GLP-1 and Cardiovascular Disease Risk: Understanding the Connection
Glucagon-like peptide-1 receptor agonists (GLP-1RAs) have been a topic of interest in recent years, especially when it comes to managing diabetes and obesity. Research has shown that GLP-1 drugs can have a significant impact on cardiovascular disease risk, but how exactly do they work and what are the risks associated with stopping treatment? In this article, we'll explore the connection between GLP-1 and cardiovascular disease risk, including the benefits and potential drawbacks of using these medications.
What are GLP-1 Drugs?
GLP-1RAs are a class of medications that mimic the action of the hormone glucagon-like peptide-1, which is released in response to meals. This hormone helps regulate blood sugar levels and suppresses the production of hunger hormones, leading to weight loss and improved glycemic control. Common GLP-1 drugs include semaglutide, tirzepatide, and liraglutide.
GLP-1 and Cardiovascular Disease Risk Reduction
Research has consistently shown that GLP-1RAs can reduce the risk of major cardiovascular events, including heart attacks and strokes, in people with type 2 diabetes. A study published in BMJ Medicine found that continuous use of GLP-1 receptor agonists was associated with a lower risk of major cardiovascular events compared to sulfonylureas, with benefits increasing over time.
- A study of over 333,000 US veterans found that those who used GLP-1RAs and adhered to six to eight healthy habits had a 43% lower risk of serious cardiovascular events such as stroke and heart attack than those who didn't use the drugs and followed three or fewer such habits.
- A decade-long analysis of over 174,000 patients suggested that GLP-1 receptor agonists may reduce major cardiovascular events by 15% and end-stage kidney disease by 19% in type 1 diabetes.
GLP-1 and Cardiovascular Disease Risk Increases with Treatment Discontinuation
However, recent research has shown that stopping GLP-1 treatment can increase the risk of major cardiovascular events. A study found that even brief interruptions in treatment with GLP-1RAs can drive up the risk of heart attack, stroke, and death in patients with type 2 diabetes. Another study found that stopping or interrupting treatment for as little as six months was linked to a significant increase in the risk of major cardiovascular events.
- Stopping GLP-1 drugs like Ozempic can quickly erase cardiovascular benefits, with a 22% increase in cardiovascular risk after two years of not taking the medication.
- Research has shown that quitting GLP-1 drugs can reverse health gains and increase the risk of heart health risks.

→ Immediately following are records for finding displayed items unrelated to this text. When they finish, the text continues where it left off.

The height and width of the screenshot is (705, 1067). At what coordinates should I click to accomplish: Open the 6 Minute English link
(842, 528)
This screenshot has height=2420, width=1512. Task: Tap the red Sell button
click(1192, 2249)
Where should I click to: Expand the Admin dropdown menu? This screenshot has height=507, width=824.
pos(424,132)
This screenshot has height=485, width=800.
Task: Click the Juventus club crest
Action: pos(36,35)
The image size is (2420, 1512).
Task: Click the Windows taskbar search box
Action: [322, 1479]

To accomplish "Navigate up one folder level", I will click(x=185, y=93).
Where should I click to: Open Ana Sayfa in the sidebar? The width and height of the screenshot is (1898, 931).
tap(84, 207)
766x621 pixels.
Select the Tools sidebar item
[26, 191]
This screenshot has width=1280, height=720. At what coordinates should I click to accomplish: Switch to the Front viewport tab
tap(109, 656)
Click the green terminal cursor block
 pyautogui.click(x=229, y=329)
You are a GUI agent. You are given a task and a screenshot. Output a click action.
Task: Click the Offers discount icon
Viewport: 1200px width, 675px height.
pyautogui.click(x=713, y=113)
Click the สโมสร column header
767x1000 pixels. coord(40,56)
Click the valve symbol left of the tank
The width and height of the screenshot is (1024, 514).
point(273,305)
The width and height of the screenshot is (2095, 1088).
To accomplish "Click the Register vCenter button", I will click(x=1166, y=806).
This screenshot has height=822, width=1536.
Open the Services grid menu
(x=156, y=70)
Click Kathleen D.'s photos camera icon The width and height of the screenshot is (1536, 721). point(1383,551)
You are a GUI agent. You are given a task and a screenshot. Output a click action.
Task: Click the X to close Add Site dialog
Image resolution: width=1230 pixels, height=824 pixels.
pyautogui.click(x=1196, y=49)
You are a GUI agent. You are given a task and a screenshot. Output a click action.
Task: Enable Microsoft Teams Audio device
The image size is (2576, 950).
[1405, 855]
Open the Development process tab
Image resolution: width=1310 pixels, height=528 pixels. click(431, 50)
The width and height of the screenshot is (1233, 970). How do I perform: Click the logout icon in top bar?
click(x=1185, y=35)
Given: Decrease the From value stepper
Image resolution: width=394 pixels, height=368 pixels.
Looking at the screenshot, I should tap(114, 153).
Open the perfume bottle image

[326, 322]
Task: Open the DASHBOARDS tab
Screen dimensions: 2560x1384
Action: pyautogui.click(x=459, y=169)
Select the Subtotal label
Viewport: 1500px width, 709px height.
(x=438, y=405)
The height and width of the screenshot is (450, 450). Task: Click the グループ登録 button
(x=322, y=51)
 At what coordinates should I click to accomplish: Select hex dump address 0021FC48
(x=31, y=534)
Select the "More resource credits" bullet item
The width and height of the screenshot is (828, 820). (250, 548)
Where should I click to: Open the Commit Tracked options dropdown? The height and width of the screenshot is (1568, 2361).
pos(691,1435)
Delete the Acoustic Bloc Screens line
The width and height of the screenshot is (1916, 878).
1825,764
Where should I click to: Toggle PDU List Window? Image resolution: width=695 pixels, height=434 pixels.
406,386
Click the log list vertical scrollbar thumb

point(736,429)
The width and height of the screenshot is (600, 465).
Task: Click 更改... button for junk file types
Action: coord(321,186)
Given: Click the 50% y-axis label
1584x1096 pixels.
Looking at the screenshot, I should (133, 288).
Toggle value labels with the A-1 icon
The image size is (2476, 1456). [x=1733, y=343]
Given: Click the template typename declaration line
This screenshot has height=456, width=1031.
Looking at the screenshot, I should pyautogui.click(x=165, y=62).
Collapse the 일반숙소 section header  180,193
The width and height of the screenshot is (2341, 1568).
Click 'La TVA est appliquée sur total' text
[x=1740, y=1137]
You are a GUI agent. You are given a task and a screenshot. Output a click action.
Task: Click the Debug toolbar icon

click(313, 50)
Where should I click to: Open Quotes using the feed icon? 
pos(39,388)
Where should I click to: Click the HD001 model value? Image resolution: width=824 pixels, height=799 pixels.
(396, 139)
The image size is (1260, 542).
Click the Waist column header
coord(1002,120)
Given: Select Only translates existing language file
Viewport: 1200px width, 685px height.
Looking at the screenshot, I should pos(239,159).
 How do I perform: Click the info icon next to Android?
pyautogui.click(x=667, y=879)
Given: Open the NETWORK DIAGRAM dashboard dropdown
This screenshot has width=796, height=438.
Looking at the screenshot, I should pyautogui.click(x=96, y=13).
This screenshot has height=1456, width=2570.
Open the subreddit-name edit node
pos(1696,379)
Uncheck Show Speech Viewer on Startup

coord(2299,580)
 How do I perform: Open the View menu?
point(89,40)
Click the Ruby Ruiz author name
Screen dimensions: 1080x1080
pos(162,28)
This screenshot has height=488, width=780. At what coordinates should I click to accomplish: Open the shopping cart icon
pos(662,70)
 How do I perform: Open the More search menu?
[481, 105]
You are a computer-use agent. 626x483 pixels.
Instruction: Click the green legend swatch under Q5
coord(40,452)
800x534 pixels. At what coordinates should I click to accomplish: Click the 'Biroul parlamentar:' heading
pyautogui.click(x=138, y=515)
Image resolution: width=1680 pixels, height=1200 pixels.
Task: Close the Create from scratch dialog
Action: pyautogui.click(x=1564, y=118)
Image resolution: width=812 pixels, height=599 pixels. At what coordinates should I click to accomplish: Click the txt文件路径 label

Why is it Important to Understand GLP-1 and Cardiovascular Disease Risk?
Understanding the connection between GLP-1 and cardiovascular disease risk is crucial for patients who are considering taking these medications. For individuals with existing heart disease or cardiovascular risk factors, a GLP-1 drug with proven cardiovascular benefits may be preferred. Additionally, research has shown that GLP-1RAs may have benefits beyond glycemic control, including reducing the risk of certain cancers, improving sleep apnea, and even dementia and addiction.
Conclusion
GLP-1RAs have been shown to have a significant impact on cardiovascular disease risk, with potential benefits including reduced risk of heart attack, stroke, and death. However, stopping treatment can increase the risk of major cardiovascular events. It's essential for patients to work closely with their medical team to weigh the benefits and risks of GLP-1RAs and to understand how they can effectively manage their cardiovascular health.
References
*Researchers at Washington University School of Medicine found that stopping GLP-1 drugs like Ozempic can lead to a significant spike in the risk of major cardiovascular events, with a 22% increase in risk for those who stop taking the drugs for one to two years.
*A study of over 174,000 patients suggested that GLP-1 receptor agonists may reduce major cardiovascular events by 15% and end-stage kidney disease by 19% in type 1 diabetes.